2006年08月30日 01時08分14秒 | イノセントチャイルド(原稿用紙30枚)
 結論からいうと―
 ユウは幽霊なんかじゃなかった。
 ユウの正体はお隣の斎藤さんちのイサム君だった。
 どうやら「勇気のユウでイサム」と紹介されたのをミカのお母さんが勘違いして覚えていたらしい。斉藤さんは勇君を保育所に入れるつもりなのだが、現在空きがなく、今はミカのお母さんにお金を払って面倒をみてもらっているそうだ。
 勇君は普通の子より小柄なので実年齢よりも小さくみられるらしい。言葉も遅く、まだ数語しか話せないそうだ。
 そして顔もかわいらしいのでいつも女の子に間違われているらしい。池田さんが勇君の名前を言わなかったのは、私が「女の子の名前」を聞いたからだ。池田さんにとって勇君は孫なのだから当然男の子であることなど百も承知なわけだ。
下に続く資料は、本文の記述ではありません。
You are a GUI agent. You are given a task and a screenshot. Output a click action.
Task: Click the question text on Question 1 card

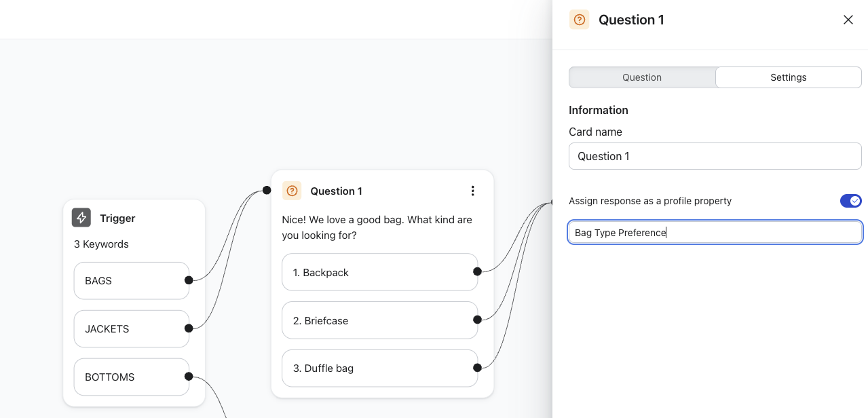click(x=377, y=227)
 うちの庭に突然現れて消えた理由もわかった。お隣との境目の垣根に小さな子供であれば通り抜けられる隙間があったのだ。
 全ての謎があっさり解けてしまった。なんとも間抜けな勘違いだった。
 でも、大切なことがわかった。
「ショーコちゃん着いたよー。降りるよー」
 ミカが先頭をきって電車から飛び降りた。サユリとマユリも奇声をあげながらそれに続く。
「子犬ってこのくらいかなあ?」
「楽しみだねー」
 出発したときから三人は飽きずに繰り返し同じ話をしている。
 昨日の母からの電話にでたところ、飼い犬が子犬を産んだというので、冬休みに入ったサユリ・マユリ・ミカをつれて実家に遊びにいくことにしたのだ。三ヶ月ぶりの帰省である。自分一人で帰るのは何となくバツが悪いので、子犬をだしに子供達についてきてもらうことにした、というのが本当のところだ。勇君は母親の仕事が休みなので一緒ではない。
「誠実に生きること」
と、池田さんは言っていた。
 逃げていてはいけない、と思った。母からも、自分がしてしまったことからも、自分がされたことからも、これからの自分からも。
「ねえ、うちにいく前に寄りたいところがあるんだけど」
 近所の水子地蔵のある神社にいって、あのときいなくなった私の赤ちゃんに誓うつもりなのだ。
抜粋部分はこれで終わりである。